I think your book sounds like a good idea. You have unique experiences to share, and sometimes a book that doesn’t have a “happily ever after” ending is refreshing. That’s what life is, it doesn’t always tie up nicely. I’m looking forward to reading it someday when you’re done!
Caroline says
Yes! So glad people agree. We should be proud of our accomplishments! And we’ll see about the book…
Lauren says
I can identify with this so much – especially this:
“I have so much hesitation about it. Does the world really need another travel memoir? What do I have to say that is going to be something people want to read?”
I finished my memoir over a year ago and it sits in my hard drive while I edit, edit, edit, and still struggle with these questions. I have days where I’m motivated because I believe in it and other days when I think ‘why would an agent (or anyone) be interested in this?’ but like you said, you don’t know until you try.
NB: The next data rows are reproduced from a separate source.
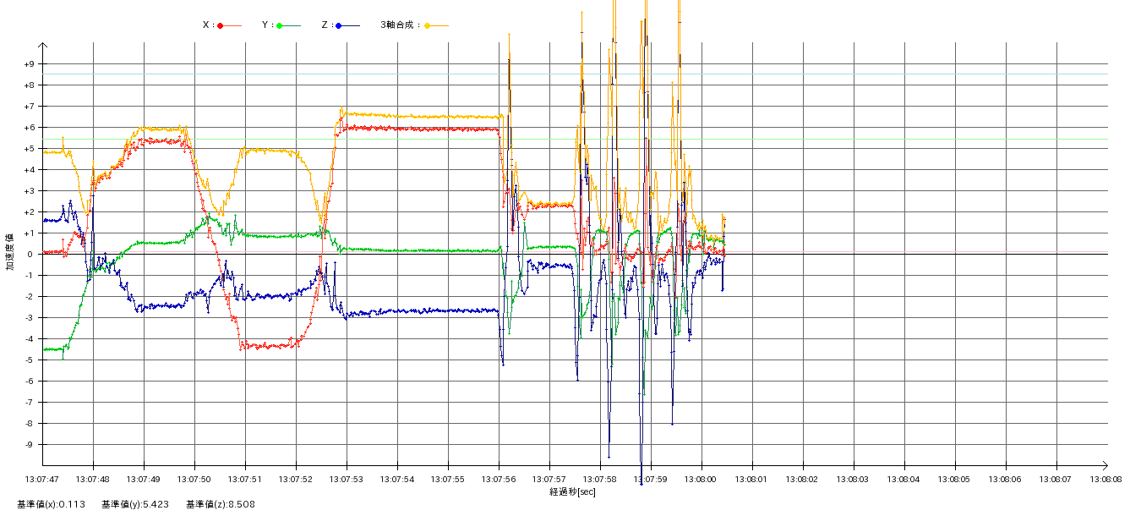
Task: Click the 基準値(x):0.113 text
Action: pyautogui.click(x=51, y=504)
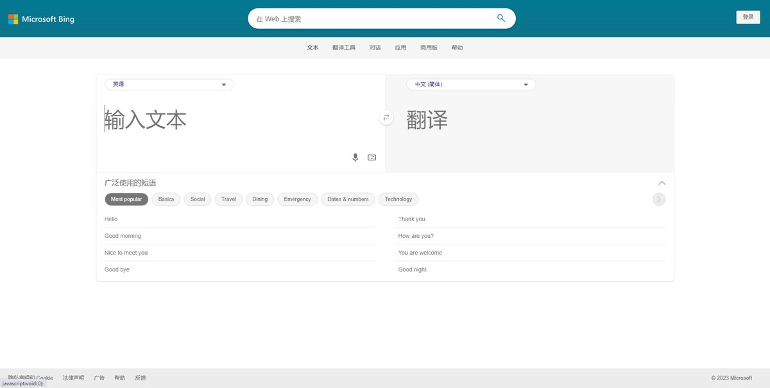Screen dimensions: 770x388
Task: Click the Hello phrase to translate it
Action: tap(110, 219)

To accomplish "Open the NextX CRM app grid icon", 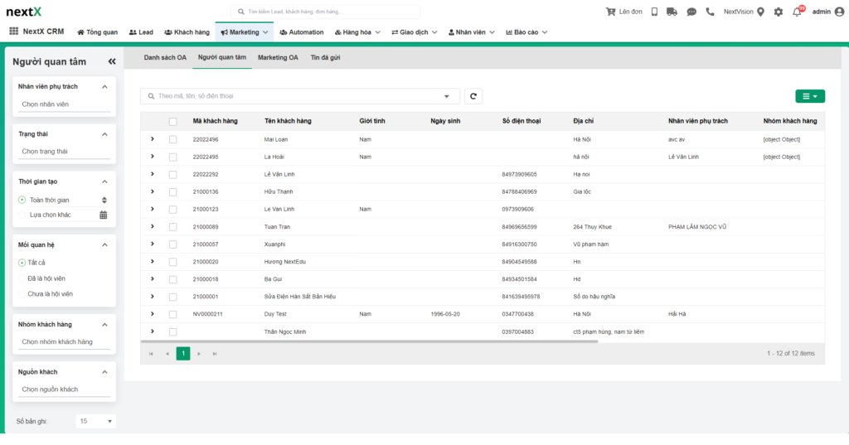I will point(13,31).
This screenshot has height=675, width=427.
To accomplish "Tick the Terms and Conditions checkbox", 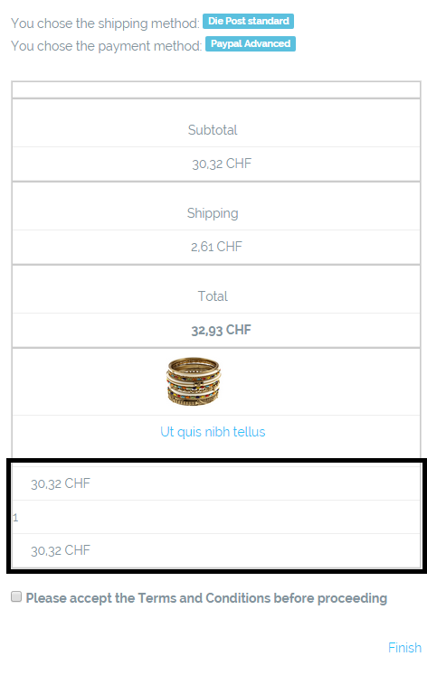I will (x=16, y=596).
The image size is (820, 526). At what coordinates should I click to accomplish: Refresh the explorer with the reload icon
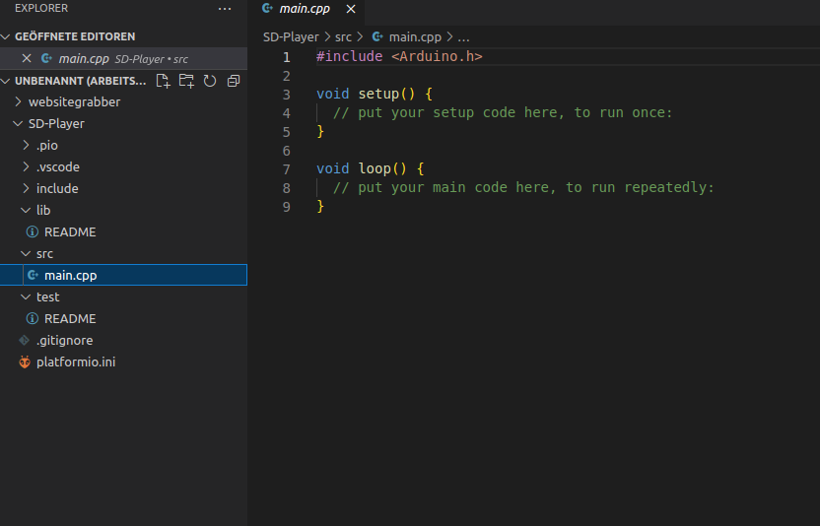coord(210,81)
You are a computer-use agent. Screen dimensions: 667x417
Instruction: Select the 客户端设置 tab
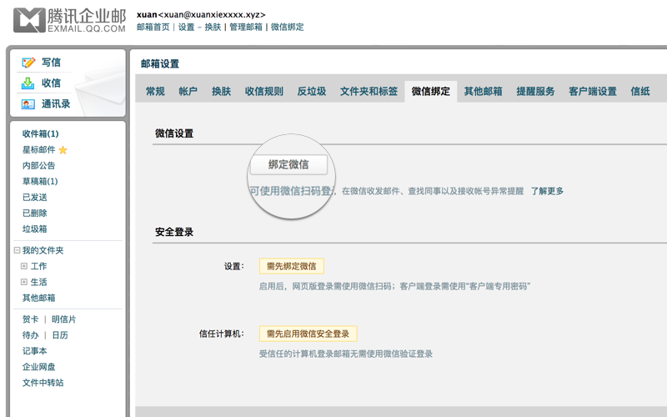(592, 92)
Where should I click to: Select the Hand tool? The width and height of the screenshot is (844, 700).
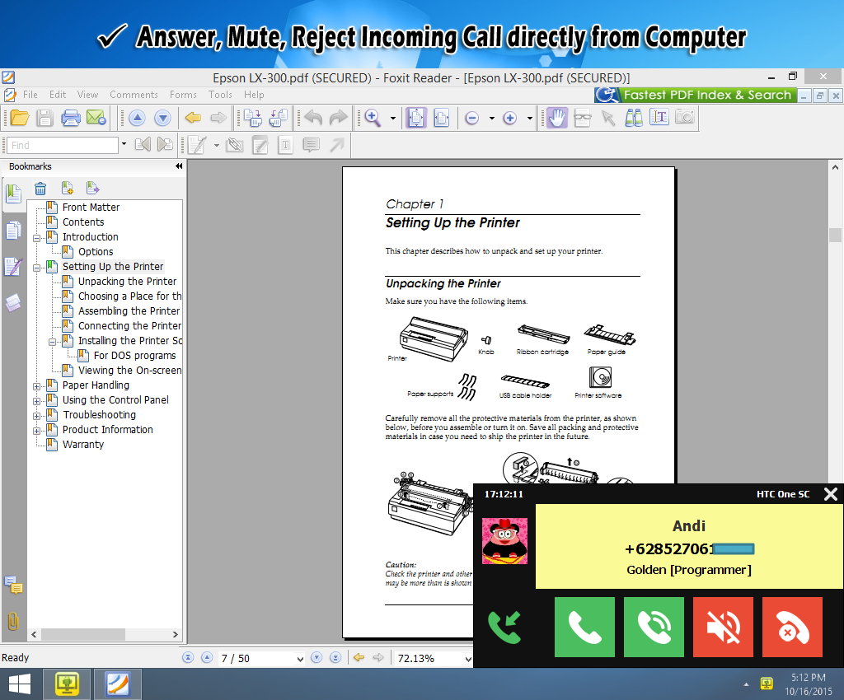[556, 118]
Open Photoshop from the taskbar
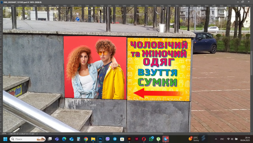 coord(100,139)
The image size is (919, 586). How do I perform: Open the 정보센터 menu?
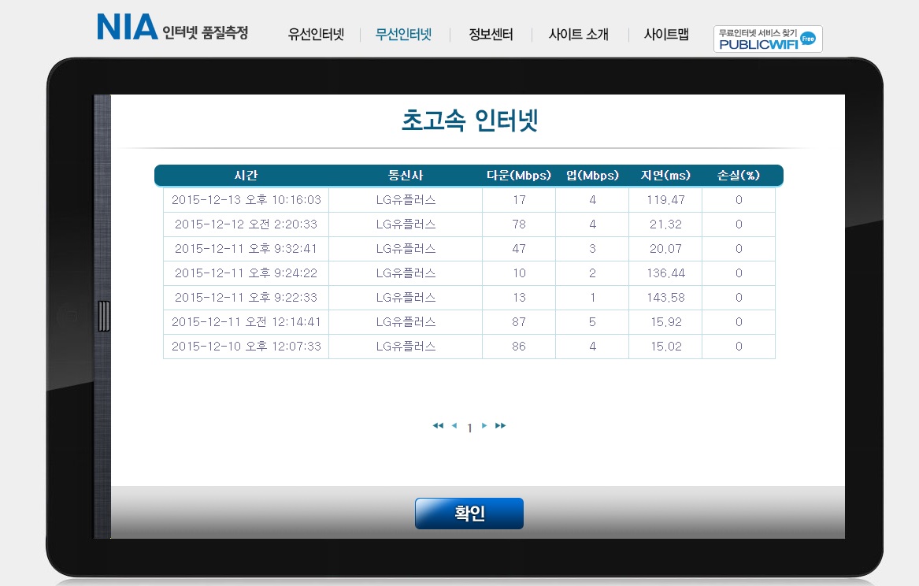491,35
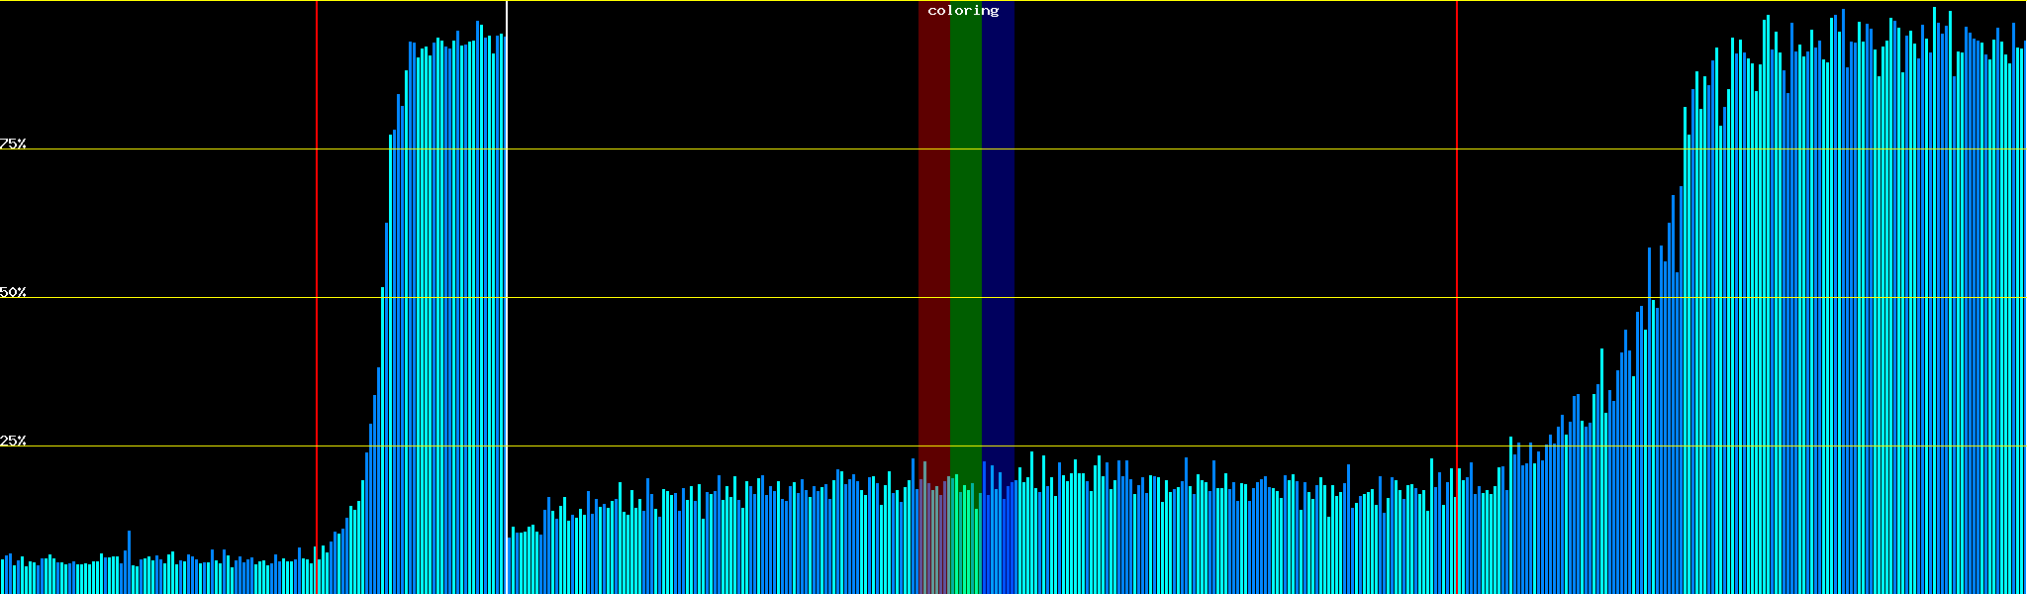Click the yellow line along the top edge
The image size is (2027, 594).
693,1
I for one would certainly be interested in reading your year in Australia memoir!
Becky says
You’re doing just fine. Don’t let self-doubt dictate your success. Glad to have met you and occasionally cross paths. Travel safe!
KareninCalabria says
I think everyone has experienced self-doubt, and those who haven’t are probably the ones who should be feeling it the most.
It’s funny about the “writer” label. I wrote a book and have a blog. Does that make me a writer? Technically, it does, but I don’t exactly feel like a “writer.” I hear people introducing themselves all the time as “writers,” whether they make money at it or not. (And by the way, I don’t think that financial success determines whether or not someone is a writer.)
I’ve found myself looking over my shoulder, searching out the “writer” standing behind me on several occasions. Then I realized I just had to smile and go with it. I’m a writer.
I’ll tell you what seems even stranger is being called a writer in a foreign language. It really makes you feel legitimate. “La scrittrice americana” – the American writer, in Italian. I could get used to hearing it, but the amount of work that goes into being what I consider a “writer” is mind boggling, and perhaps that’s why it’s such a daunting title.
Leigh says
For SURE you can finish this book! I’ve seen your work and what you can do. I have no doubts!
And I really want to know more about it, too!
Caroline says
@Leigh
:) Thank you for your kind words. It’s about my year living in Australia and the things I learned between college and adult life. I’m really thinking about your retreat this summer so you may be hearing lots about it!
Leigh says
I would love that! I’ve been following your blog for years as well as your other writing. So I know this book will be fantastic.
I’d love for you to join the retreat, too! It’s such a great space to let everything that usually gets in the way of writing, particularly that doubt and imposter syndrome, and let what you want to say FLOW!!
xoxoL
Leigh Shulman says
How cool to see this now after the retreat. Fwiw, I think imposter syndrome is a sign of being really good at what you do. Sounds counterintuitive, but there’s actually research to bear that out.